Lambert and barron’s case | Computer Science homework help

  

There are certain promises that are not considered consideration.

· As a business owner or stakeholder, how can you ensure that your contracts are enforceable?

· Think back to the Lambert v. Barron case What should Lambert have done differently?

· Lambert and Barron’s Case

· Question 1: Facts that Support the Position of Lambert that a Contract Existed

· Barron and Lambert had a meeting in Farmerville, and there was a verbal contract. According to the contract, Lambert will provide consulting services to Barron to overcome issues of this contract. The amount that Lambert was to be paid was $3100 monthly for one year (Beringer, 1999). After reviewing the details of the five pending projects, Lambert assisted DMB Inc. to start the arbitration process. He was sent all the relevant documents regarding DMB Inc.’s contract.

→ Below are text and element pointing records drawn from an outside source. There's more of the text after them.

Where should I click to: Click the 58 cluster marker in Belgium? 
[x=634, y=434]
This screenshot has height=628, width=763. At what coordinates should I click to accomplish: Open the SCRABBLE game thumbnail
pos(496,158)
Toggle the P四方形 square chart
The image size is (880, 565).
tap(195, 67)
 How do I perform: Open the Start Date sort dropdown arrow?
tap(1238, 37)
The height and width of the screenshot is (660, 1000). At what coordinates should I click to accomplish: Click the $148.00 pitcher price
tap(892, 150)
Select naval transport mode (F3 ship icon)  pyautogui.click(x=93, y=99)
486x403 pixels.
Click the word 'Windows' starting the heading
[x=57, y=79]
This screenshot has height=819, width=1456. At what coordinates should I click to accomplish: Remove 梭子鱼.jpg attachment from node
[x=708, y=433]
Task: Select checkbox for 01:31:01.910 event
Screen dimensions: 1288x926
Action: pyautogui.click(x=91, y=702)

In December 1999, Barron made a payment of $3100 to Lambert. Lambert had the evidence relating to the bills, and he sent a letter to Barron on the 30th October, 2000 (Beringer, 1999). It was about the payment of the rest of the money for the contract.

· Question 2: Facts that Support Barron’s Position that no Contract Existed

· Barron received the letter from Lambert, and he wrote back. He stated that he was surprised since he had no such contract with Lambert. He said that he only paid £3100 to Lambert since he once reviewed their contract agreement (Beringer, 1999). Additionally, he said that he considered the efforts that Lambert made to travel to Farmerville. It was despite the fact that he organized Lambert’s flights during the round trip. From that time, Barron never contacted Lambert, though he returned some calls.

· Question 3: Whether I agree with the Case’s Outcome

· I agree with the court’s outcome that there was no contract. There was no evidence that the two parties had a mutual agreement on a one year contract. It was alleged that an agreement took place in December 1998, but the first payment to Lambert occurred in December 1999. He then wrote a letter to Barron in October 2000. Hence, he was not expecting a monthly payment from Barron. The court’s arguments look valid and logical. It is hard to believe Lambert’s arguments in this case.